+++ MATERIAL FOR THIS TASK

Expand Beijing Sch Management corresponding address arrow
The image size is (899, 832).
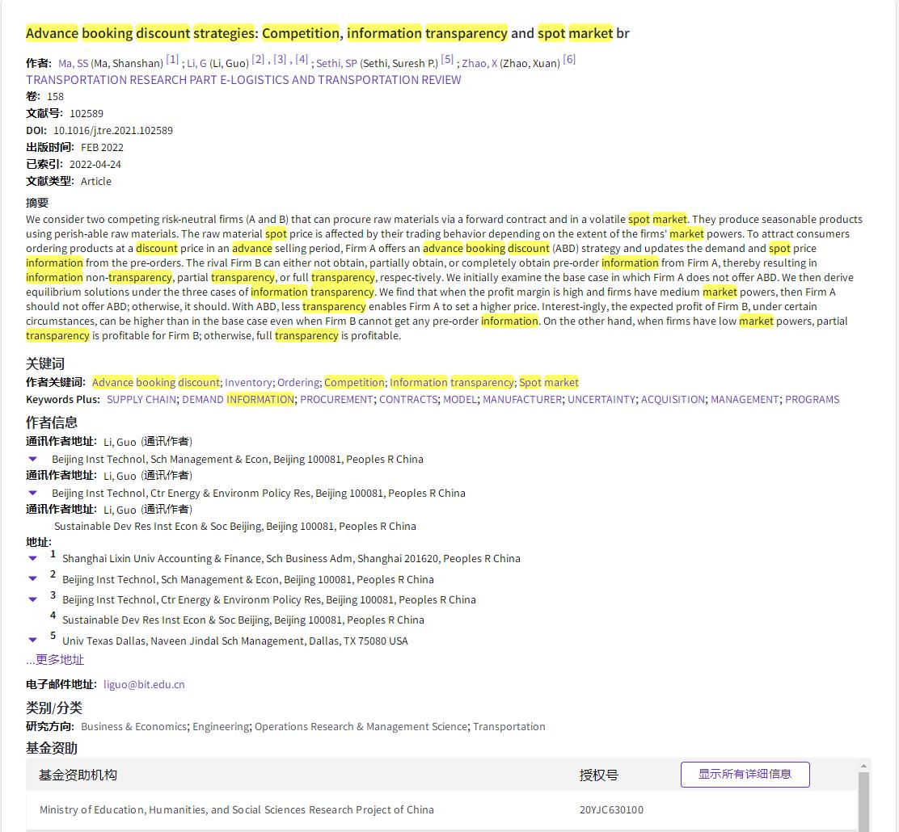tap(33, 459)
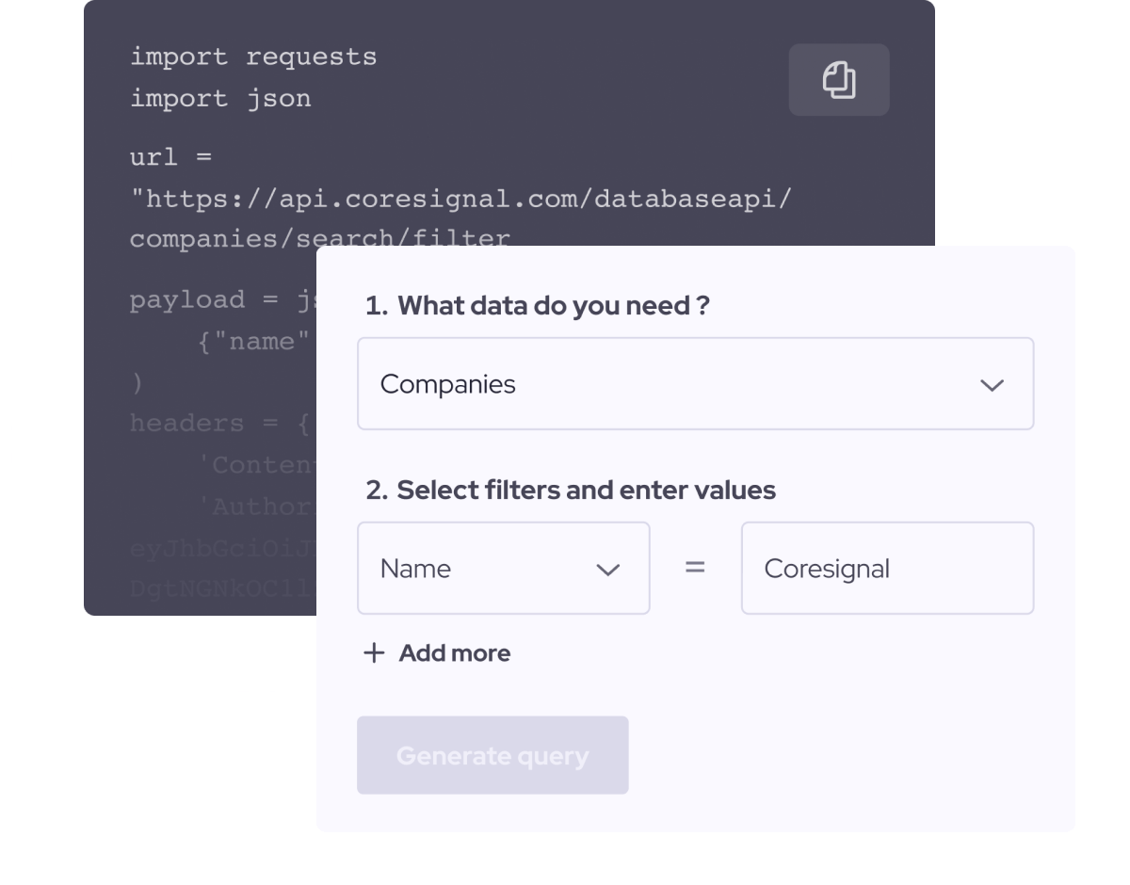Click the copy-to-clipboard button on the code block
1130x885 pixels.
click(x=838, y=80)
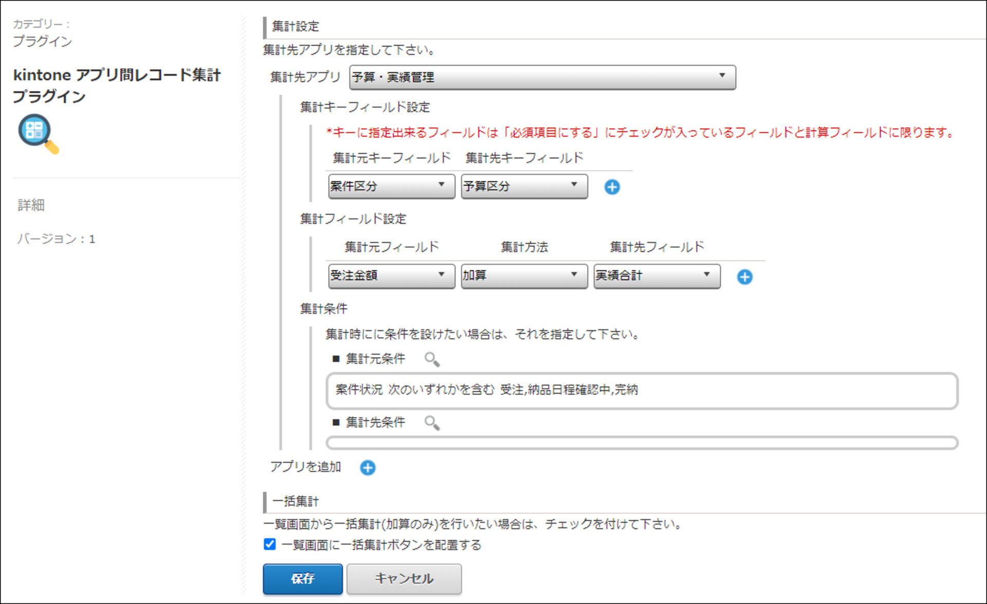
Task: Open the 実績合計 destination field dropdown
Action: 656,276
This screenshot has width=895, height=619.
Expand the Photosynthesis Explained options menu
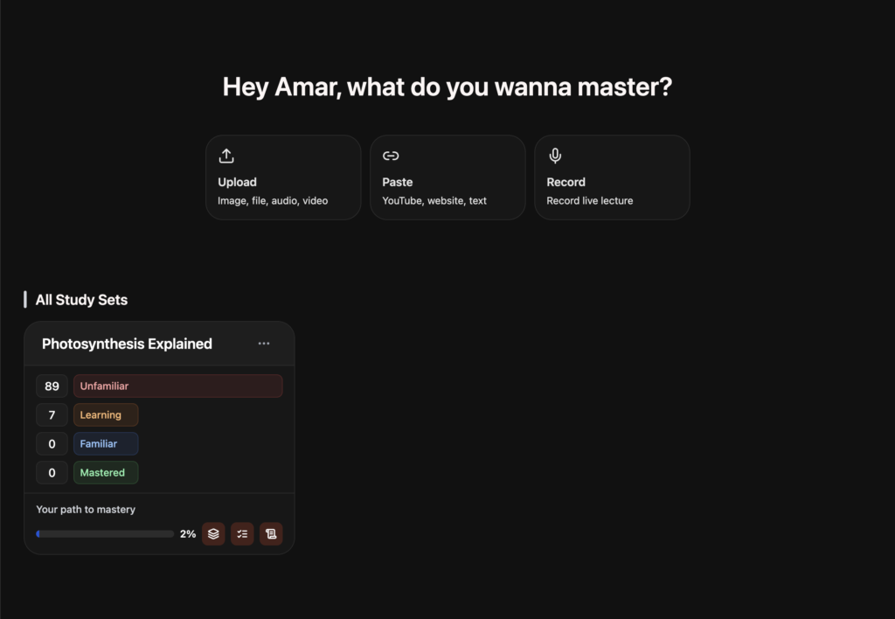264,344
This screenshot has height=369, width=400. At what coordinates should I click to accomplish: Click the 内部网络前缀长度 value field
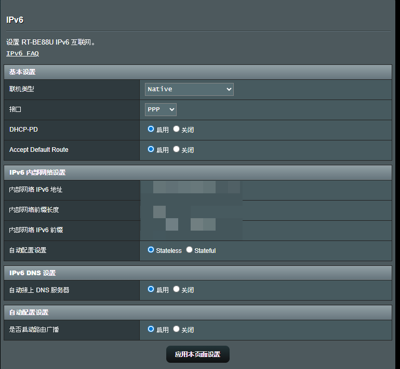(x=191, y=210)
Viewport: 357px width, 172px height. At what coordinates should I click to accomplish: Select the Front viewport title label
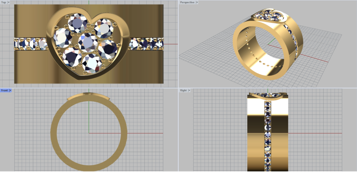coord(5,91)
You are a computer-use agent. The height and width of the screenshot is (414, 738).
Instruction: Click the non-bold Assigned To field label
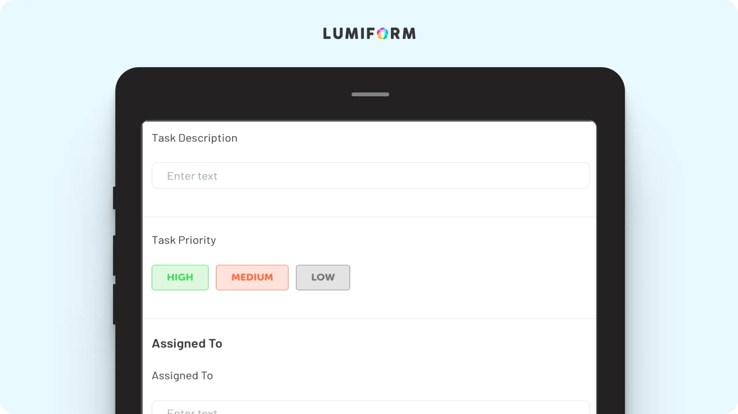coord(182,376)
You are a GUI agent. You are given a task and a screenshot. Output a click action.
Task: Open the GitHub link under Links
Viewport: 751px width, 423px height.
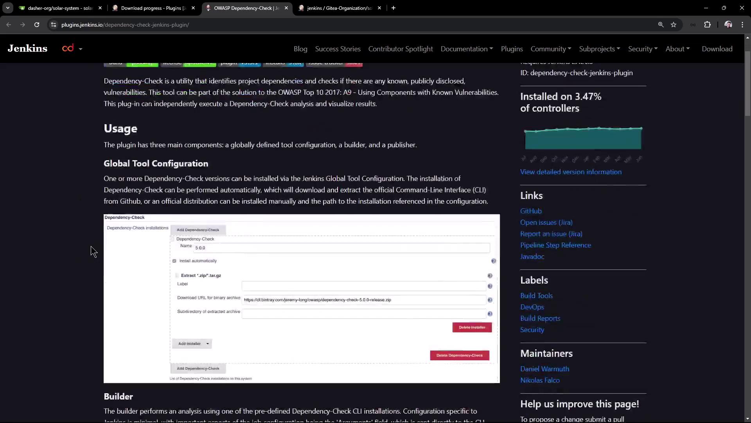531,211
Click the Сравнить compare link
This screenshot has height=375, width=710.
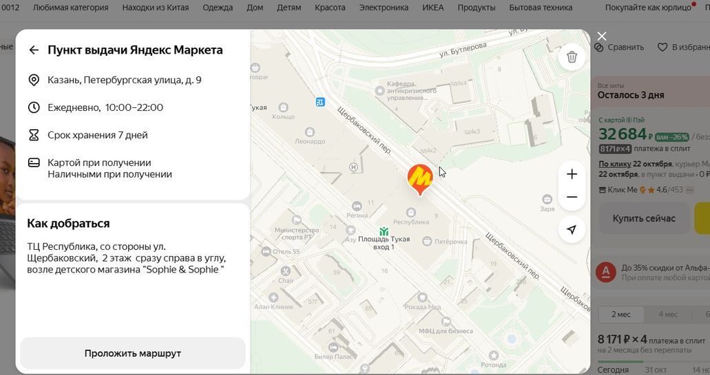619,47
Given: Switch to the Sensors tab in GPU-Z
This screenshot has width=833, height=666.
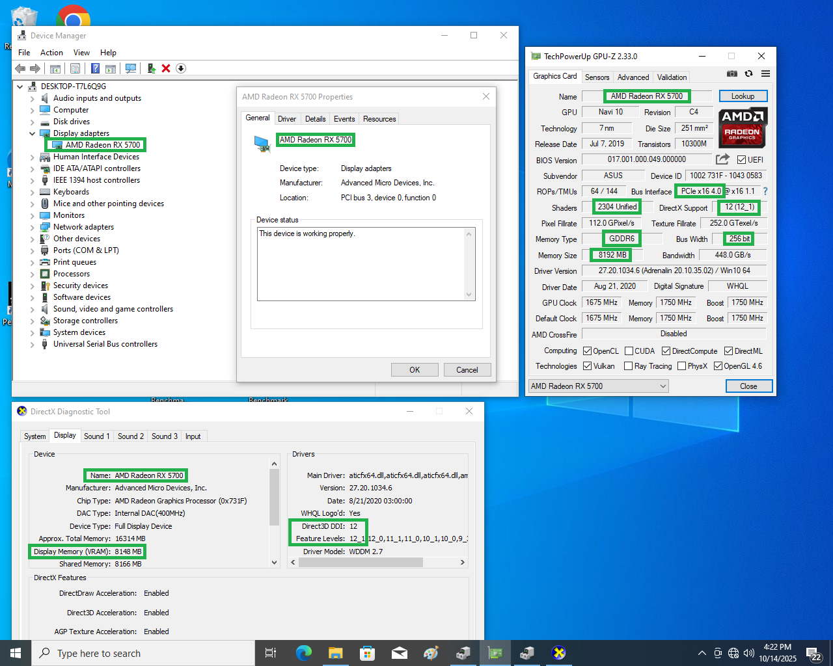Looking at the screenshot, I should 597,77.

++++++

Format the lines as a two-column CSV with the columns request and answer, starting at the line that contains "This screenshot has height=369, width=400." and continuing through the last line. Give one row per request, placing its text and its answer each in a single quoted field with line breaks replaced by spaces, and omit the pictures.

request,answer
"This screenshot has height=369, width=400. At what coordinates should I click to accomplish: Click the 内部网络前缀长度 value field","(x=191, y=210)"
"Viewport: 357px width, 172px height. At what coordinates should I click to accomplish: Select the Front viewport title label","coord(5,91)"
"You are a computer-use agent. The height and width of the screenshot is (414, 738). Instruction: Click the non-bold Assigned To field label","coord(182,376)"
"You are a GUI agent. You are given a task and a screenshot. Output a click action. Task: Open the GitHub link under Links Viewport: 751px width, 423px height.","531,211"
"Click the Сравнить compare link This screenshot has height=375, width=710.","619,47"
"Given: Switch to the Sensors tab in GPU-Z This screenshot has width=833, height=666.","Looking at the screenshot, I should 597,77."